Grand mélo en trois temps, porté par une actrice inouïe et des fulgurances plastiques permanentes... On pourrait déplorer quelques lourdeurs, et ce à deux niveaux : le premier métaphorique, le second politique. Mais je crois que ce surlignage (de scénario avant tout), la mise en scène ne cesse de le surmonter.
Certes, Tao qui accouche de Dollar, c'est grossier ; quant au statut de l'immigré nécessairement paumé parce que coupé de ses racines profondes (maternelles et patriotiques) au lieu de se contenter des choses simples (les bons vieux raviolis maison), c'est carrément limite ; malgré tout, la clef qui traverse les trois époques, la danse finale, l'histoire d'amour de Dollar et sa prof façon Harold et Maud, le chien qui survit, la voix qu'on entend de loin, la vengeance qui n'aura pas lieu parce que les armes sont disponibles mais l'ennemi n'est plus là, tout cela soulève largement le reste. Le plus beau étant peut-être (ce n'est pas un hasard si le film semble citer Harold et Maud et peut-être de façon plus secrète Thelma et Louise), que cet attachement aux origines prôné par le scénario est contrebalancé par une écriture absolument hollywoodienne ; c'est à dire que le film est transcontinental malgré son propos, qui est celui du repli (ce n'est d'ailleurs pas exactement son propos, puisque c'est trop tard pour faire demi tour ; c'est donc plutôt l'impossible repli qui est en jeu ici, et c'est cela qui est proprement déchirant).

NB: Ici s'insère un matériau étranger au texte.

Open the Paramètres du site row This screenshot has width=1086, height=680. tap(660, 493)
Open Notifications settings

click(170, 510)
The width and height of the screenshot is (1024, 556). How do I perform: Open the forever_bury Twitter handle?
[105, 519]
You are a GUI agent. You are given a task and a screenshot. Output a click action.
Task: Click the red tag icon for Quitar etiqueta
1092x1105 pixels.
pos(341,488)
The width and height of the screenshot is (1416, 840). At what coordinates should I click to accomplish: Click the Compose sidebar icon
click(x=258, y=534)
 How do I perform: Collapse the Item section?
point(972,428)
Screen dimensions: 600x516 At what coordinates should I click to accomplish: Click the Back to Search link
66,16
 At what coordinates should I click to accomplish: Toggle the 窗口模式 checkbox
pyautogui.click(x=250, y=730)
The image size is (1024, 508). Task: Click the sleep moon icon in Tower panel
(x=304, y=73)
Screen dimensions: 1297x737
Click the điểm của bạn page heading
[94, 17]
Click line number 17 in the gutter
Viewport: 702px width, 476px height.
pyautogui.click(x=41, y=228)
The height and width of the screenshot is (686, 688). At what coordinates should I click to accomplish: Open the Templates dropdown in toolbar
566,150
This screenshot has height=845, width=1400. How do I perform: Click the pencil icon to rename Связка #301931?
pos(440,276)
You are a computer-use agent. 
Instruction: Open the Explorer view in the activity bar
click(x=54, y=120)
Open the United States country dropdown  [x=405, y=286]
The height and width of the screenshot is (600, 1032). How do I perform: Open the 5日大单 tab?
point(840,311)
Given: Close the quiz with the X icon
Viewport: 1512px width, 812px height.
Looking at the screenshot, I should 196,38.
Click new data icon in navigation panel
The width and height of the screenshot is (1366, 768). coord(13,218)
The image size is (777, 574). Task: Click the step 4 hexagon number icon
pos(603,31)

Or non seulement l'enfant de Tao s'appelle Dollar, mais celui-ci dit à son père, qui refuse (ou est incapable) de parler anglais alors que c'est la seule langue que son fils ait apprise, qu'en vérité son fils n'est pas le dit Dollar mais bien Google Translate... Mais ce que Jia Zhang-Ke réussit à faire à partir de ça est beaucoup plus subtil que ça n'en a l'air a priori. Il y a ainsi énormément de plans sur des téléphones portables ou des tablettes, bref, des objets de la société de consommation, et ce sont des plans très limites parce qu'ils balancent entre l'esthétique publicitaire et au contraire (ce qui n'est pas mieux) la dénonciation anti-capitaliste bas du front, pourtant, par les affects dingues dont il les charge au fur et à mesure du métrage, ces objets prennent une valeur autre, une valeur de cinéma (si bien que je n'ai jamais vu ces objets de notre modernité aussi bien filmés, aussi bien tissés dans une narration, aussi bien reliés à des figures, des personnages, des scènes).
En fait, il y a une dialectique dans le film qui est un peu ambiguë mais qui en est le moteur : c'est à dire que Jia Zhang Ke ne s'arrête pas au constat, à la déploration du triomphe du capitalisme, car il oppose à celui-ci le retour aux archaïsmes oedipiens les plus primaires. Et ce qu'il raconte, finalement, c'est que la visée ou le ressort du capitalisme, c'est l'Oedipe. Un Oedipe que les objets de la modernité ne cessent de réactiver. Comme s'il y avait un continuum entre psychisme archaïque et capitalisme où l'un et l'autre ne cessaient de se régénérer mutuellement, de s'alimenter pour perdurer. Or ce retour fatal, il l'embrasse non en moraliste (il n'y a pas l'ombre d'une morale qui plane sur la liaison entre Dollar et sa vieille prof) mais en cinéaste pur et dur, pour en faire du mélodrame. Je n'espérais plus être aussi ému et survolté par un film de Jia Zhang-Ke.